My response to such accusations is always the same: I’m not saying anything goes, I simply want you to treat your “biblical rules about sex” exactly the same way that you’re already treating the biblical rules about money. I want you to take the exact same hermeneutical approach that you are already taking to every biblical teaching on wealth and possessions and apply that to biblical teaching on sexuality. Then treat both sets of teachings — and other people — with more respect than your current practice seems to do with regard to either subject.

My point here, though, is not to argue about the substance of the CRS/RCS, but to note that this rule-based approach is fundamentally misguided — that rules are just about the worst possible method for getting people to obey the rules.

Asserting  and reasserting a list of rules rather than offering a functional sexual ethics won’t ever produce ethical behavior. All you’ll get from asserting a list of rules is a long list of people who break them.

This rules-based approach also has all kinds of disastrous unintended consequences. (At least, I hope these consequences are unintended.) Rod at Political Jesus outlines many of them in a righteous rant titled “India, Ohio, John Piper, Religion and the Triumph of Rape Culture.”

His focus there is on how the “purity culture” of American Christianity feeds and fosters the rape culture of American Christianity. (Yes, the rape culture of American Christianity. When the church is noticeably different from the rest of American culture on this point, then we can start talking about “the rape culture of American society surrounding the church.” But we’re nowhere near that yet.)

Rod says, bluntly, that it’s time for America’s Christian subculture to “kiss purity culture goodbye”:

In the Old and New Testament, purity and religion are never separate from seeking justice from others. Religious purity according to James 1:27, “Religion that is pure and undefiled before God, the Father, is this: to care for orphans and widows in their distress, and to keep oneself unstained by the world” shows an understanding of purification that is not limited to sexual purity.

What complementarians (church going men who see women as 2nd class citizens) cling to is exactly what is impure: the power that men have over women.

He also links to several other excellent posts elsewhere on this same subject of purity culture as a way of enforcing men’s power over women, including Sarah Moon on the Orwellian logic of “complementarianism,” E.J. Graff’s powerful, disturbing essay, “Purity Culture Is Rape Culture,” and a killer post from Wartburg Watch on John Piper and Domestic Violence (about which, see also the latest from Dianna Anderson).

I want to highlight in particular a post from Julia at Women in Theology on “Sexual violence and the church: talking to teens.” After some wise words on what needs to be taught to teens, and how to teach it, Julia concludes with an important explanation of why sexual ethics is better than sexual rules — and the cruel consequences of the rules-based teaching that predominates in our churches:

The reality of sexual violence is important to discuss and teens, like the rest of us, need to hear that it is a very serious sin. Yes, sin. The churches have language to bring to this discussion that secular society does not. We can talk about gravely harmful behavior without having to resort to legal definitions  and loopholes.

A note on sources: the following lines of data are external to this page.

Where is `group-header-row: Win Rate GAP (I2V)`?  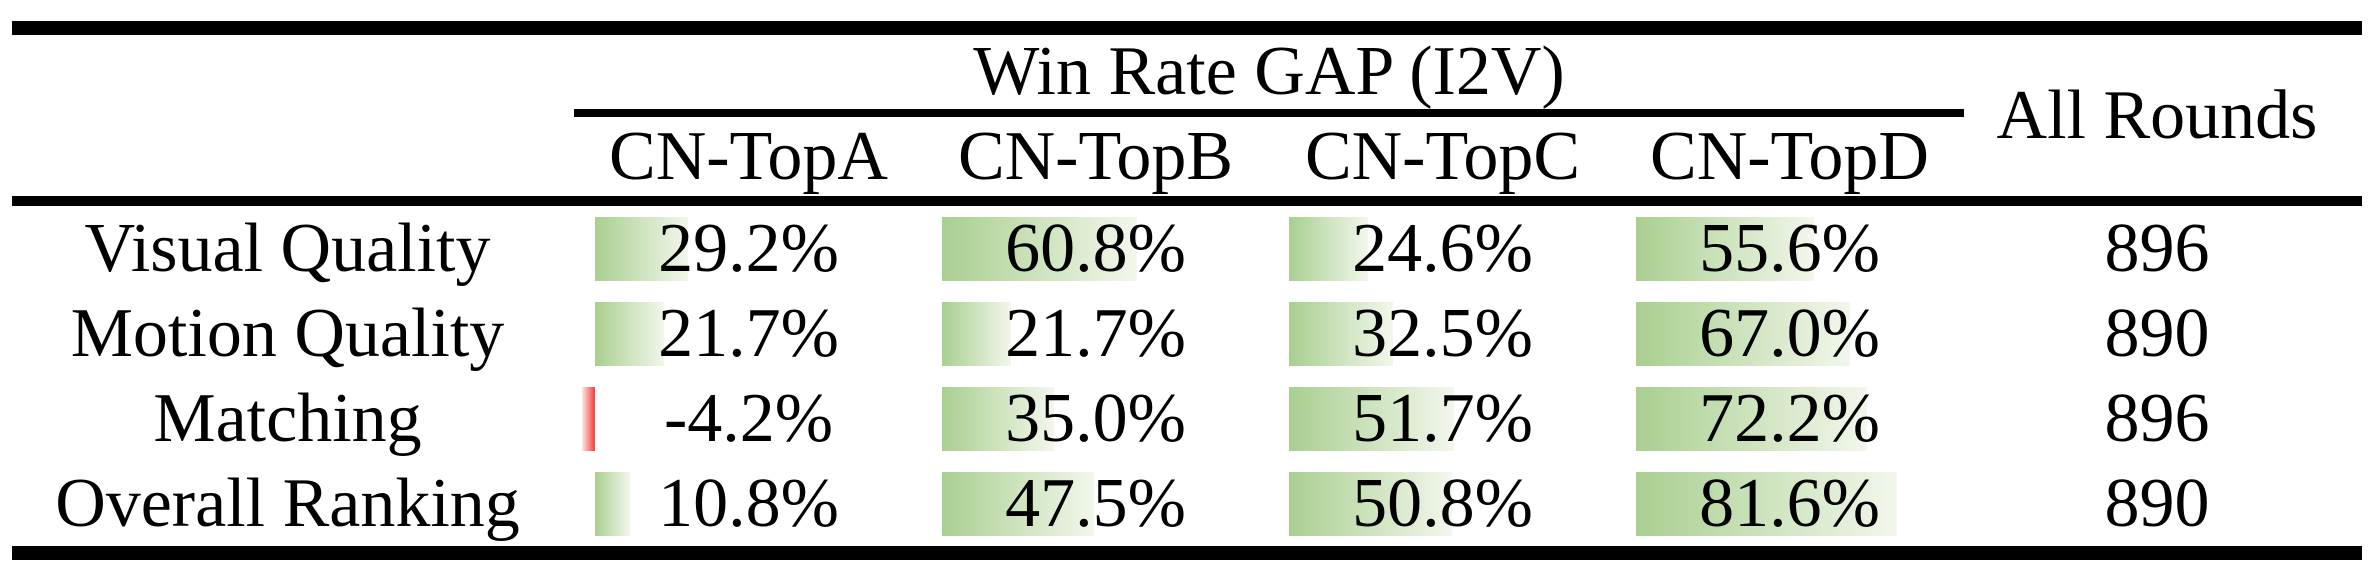 group-header-row: Win Rate GAP (I2V) is located at coordinates (1187, 72).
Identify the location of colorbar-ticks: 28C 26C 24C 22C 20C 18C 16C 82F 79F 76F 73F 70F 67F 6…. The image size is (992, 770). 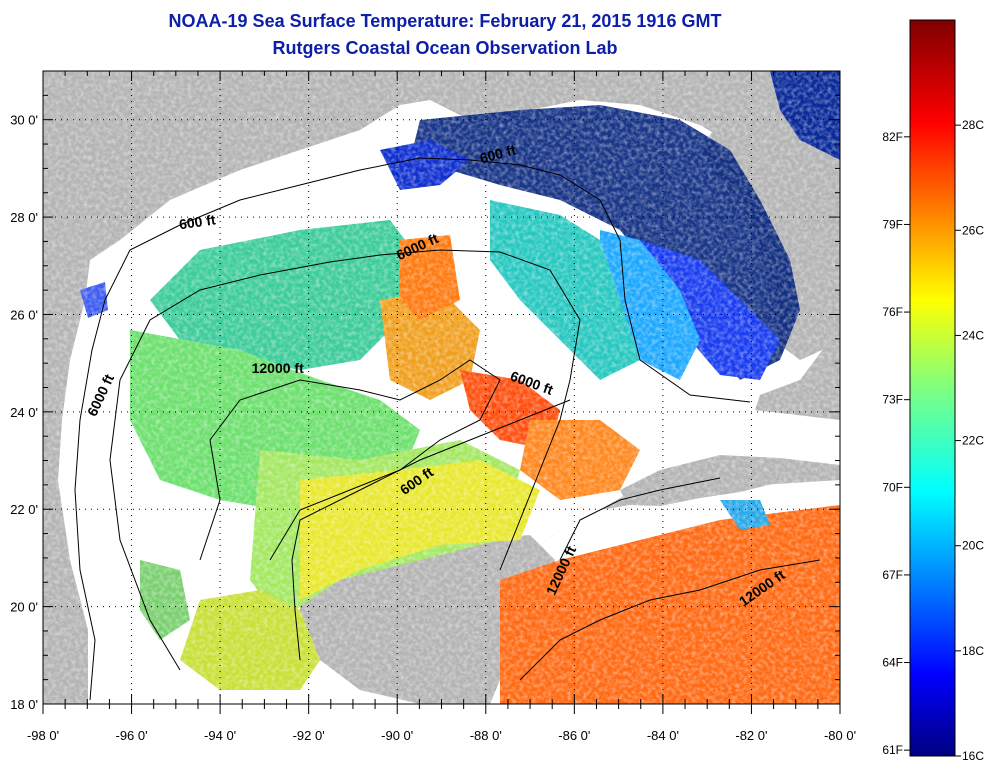
(933, 440).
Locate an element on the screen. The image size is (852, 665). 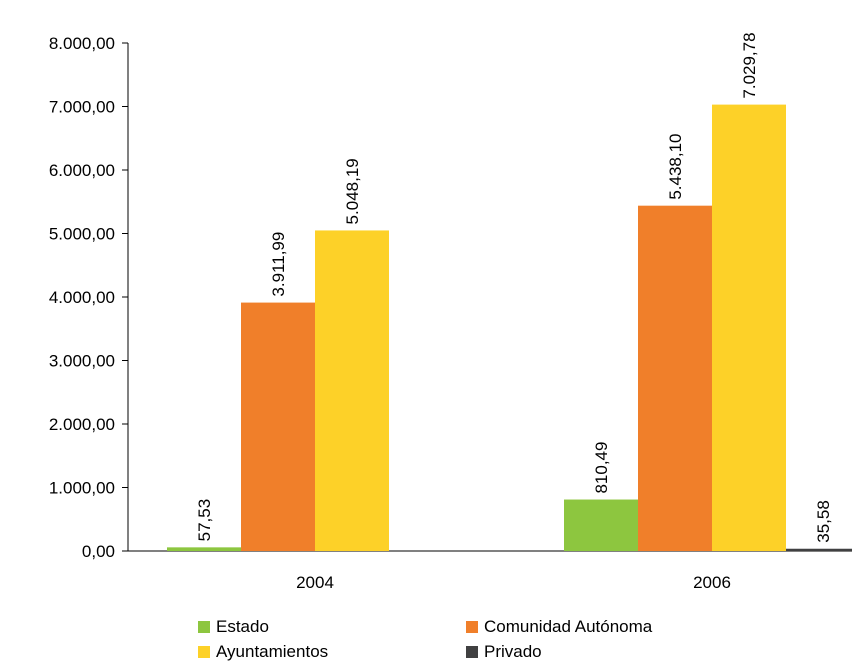
y-tick-label: 6.000,00 is located at coordinates (82, 170).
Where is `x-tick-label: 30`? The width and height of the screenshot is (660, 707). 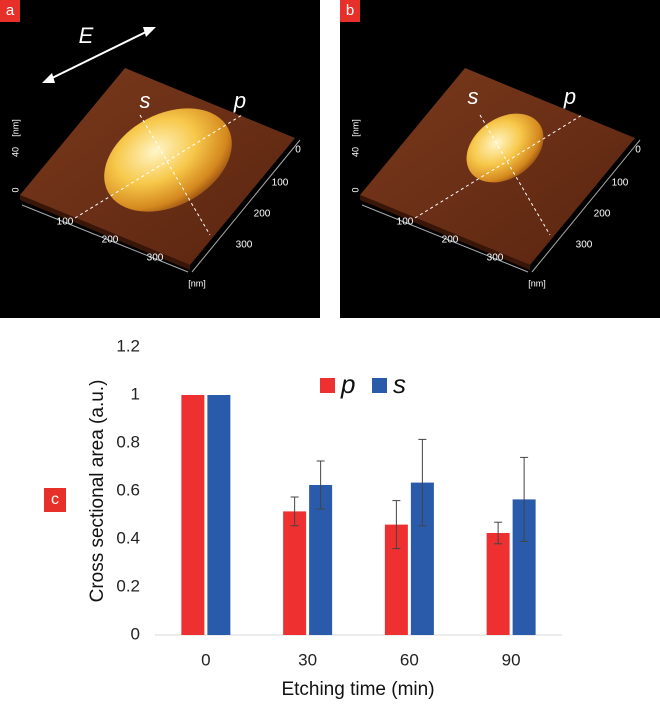 x-tick-label: 30 is located at coordinates (308, 660).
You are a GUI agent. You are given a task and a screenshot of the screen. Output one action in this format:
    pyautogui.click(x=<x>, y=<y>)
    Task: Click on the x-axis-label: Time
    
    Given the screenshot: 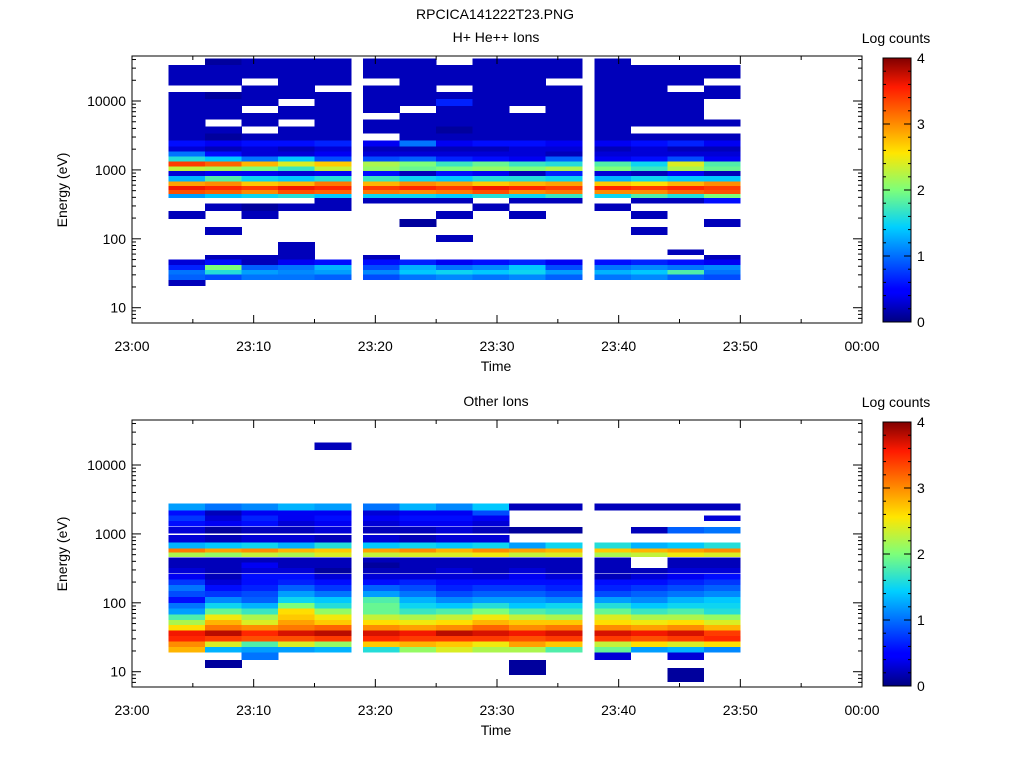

We can claim that sexual activities, in every instance, should embody love and respect for oneself and the other. The language of sexual activities as an expression of love and respect clearly exposes the misstep that a rape victim could ever be “asking for it” and the mistake of defining consent exclusively in terms of its minimum requirements. It is important that we keep talking about sexual violence in church.

Julia sees theological language as an asset in teaching sexual ethics, and she employs such language forcefully.

Yet she also shows how the mere assertion of rules — X is sin, don’t do X — isn’t just unhelpful, but harmful. It contributes to the victim-blaming that allows the triumph of rape culture Rod discusses.